The nominal declension has been covered by a set of paradigms applying for nouns, adjectives and numerals. The common noun declension has been modelled by means of 52 global inflectional paradigms: 14 for masculine nouns, 22 for feminine nouns and 16 for neuter nouns. With appropriate restrictions to the lexical entries, these paradigms may also be used for proper nouns. Additionally, there are 7 paradigms specific to proper nouns. These global paradigms resulted from the combinations of 78 partial paradigms which correspond to grammatical suffixes (providing information on gender, number, case and definiteness). There are also partial semi-lexical paradigms describing the formation of diminutives (47) and augmentatives (7), plus gender changing suffixes (11). For the most productive proper lexical suffixes applying to nominal stems, we encoded 46 lexical paradigms. The declension of the adjectives and numerals which contextually turn into nouns or adjectives, observes the patterns of the inflectional paradigms for the common nouns. The other inflecting parts of speech (the article, the indefinite pronouns and adjectives, the demonstrative pronouns and adjectives) have been modelled in terms of a smaller number of inflectional paradigms (19 paradigms).

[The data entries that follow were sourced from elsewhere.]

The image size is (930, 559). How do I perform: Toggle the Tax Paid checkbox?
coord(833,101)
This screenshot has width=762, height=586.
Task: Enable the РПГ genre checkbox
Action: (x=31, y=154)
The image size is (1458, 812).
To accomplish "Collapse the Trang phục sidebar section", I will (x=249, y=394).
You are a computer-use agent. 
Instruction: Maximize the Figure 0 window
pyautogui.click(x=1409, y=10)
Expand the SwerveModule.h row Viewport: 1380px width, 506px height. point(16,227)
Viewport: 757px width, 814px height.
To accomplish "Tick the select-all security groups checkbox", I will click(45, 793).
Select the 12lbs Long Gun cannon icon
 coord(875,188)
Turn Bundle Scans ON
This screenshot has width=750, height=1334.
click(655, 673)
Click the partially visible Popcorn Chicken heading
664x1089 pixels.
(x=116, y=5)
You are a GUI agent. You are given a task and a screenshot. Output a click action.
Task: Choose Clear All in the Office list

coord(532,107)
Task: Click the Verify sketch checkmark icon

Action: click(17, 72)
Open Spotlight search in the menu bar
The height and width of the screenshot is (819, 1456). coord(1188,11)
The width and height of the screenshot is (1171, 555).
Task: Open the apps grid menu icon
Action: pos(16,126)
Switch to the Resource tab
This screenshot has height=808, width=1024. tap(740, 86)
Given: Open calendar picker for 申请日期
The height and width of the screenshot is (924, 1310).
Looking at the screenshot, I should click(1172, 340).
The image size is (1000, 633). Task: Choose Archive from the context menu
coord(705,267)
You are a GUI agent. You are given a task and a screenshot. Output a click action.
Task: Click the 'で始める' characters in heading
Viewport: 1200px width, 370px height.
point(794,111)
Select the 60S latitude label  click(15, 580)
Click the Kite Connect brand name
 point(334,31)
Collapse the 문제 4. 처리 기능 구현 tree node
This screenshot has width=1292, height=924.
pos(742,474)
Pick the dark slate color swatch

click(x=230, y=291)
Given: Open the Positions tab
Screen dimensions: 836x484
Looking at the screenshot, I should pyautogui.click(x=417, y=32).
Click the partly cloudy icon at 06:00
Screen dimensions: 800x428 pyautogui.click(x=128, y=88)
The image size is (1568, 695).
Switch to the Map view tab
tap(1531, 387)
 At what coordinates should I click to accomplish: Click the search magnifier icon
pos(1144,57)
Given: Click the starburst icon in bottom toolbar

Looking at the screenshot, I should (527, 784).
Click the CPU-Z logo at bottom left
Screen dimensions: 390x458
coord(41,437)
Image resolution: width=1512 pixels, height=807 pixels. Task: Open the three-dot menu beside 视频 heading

Unlike the inflectional parts of speech, the non-inflectional ones (adverbs, prepositions, conjunctions, interjections) have flat feature structures, with few attributes. That is why, all the information specific to a given word is written in the appropriate entry from the lemma lexicon (where the lemma coincides with the occurrence form of the word). Obviously, the field of the paradigmatic information is empty.

Special cases are the personal pronoun, the possessive pronoun and the possessive adjective. Although these categories are inflectional (various forms depending on gender, number, person, and strong-weak form distinction), they have been encoded as non-inflectional items. This choice was simply a matter of efficiency since they form a closed set and isolating their stems turned out to be a too much expensive operation.

The present morphological description has been tested against about 35,000 lexical entries covering all parts of speech of Romanian and all the paradigms.

Given the EGLU facility of morpho-lexical generation, we were able to blow-up the 35.000 lemma dictionary to more than 1,500,000 word-forms feature structures and we could establish a set of medium values of the spanning factor (i.e. the number of word-forms a lemma stands for) for each stem considering the grammar category of its default thematic lemma. Considering only the suffixation (both grammatical and lexical) the average spanning factors are as follows: nouns 32, verbs (except for impersonal, unipersonal and defective verbs) 78, adjectives 14. If derivations by prefixation are also taken into account, the values mentioned above must be multiplied by N+1, where N is the number of the appropriate prefixes for a given stem [16].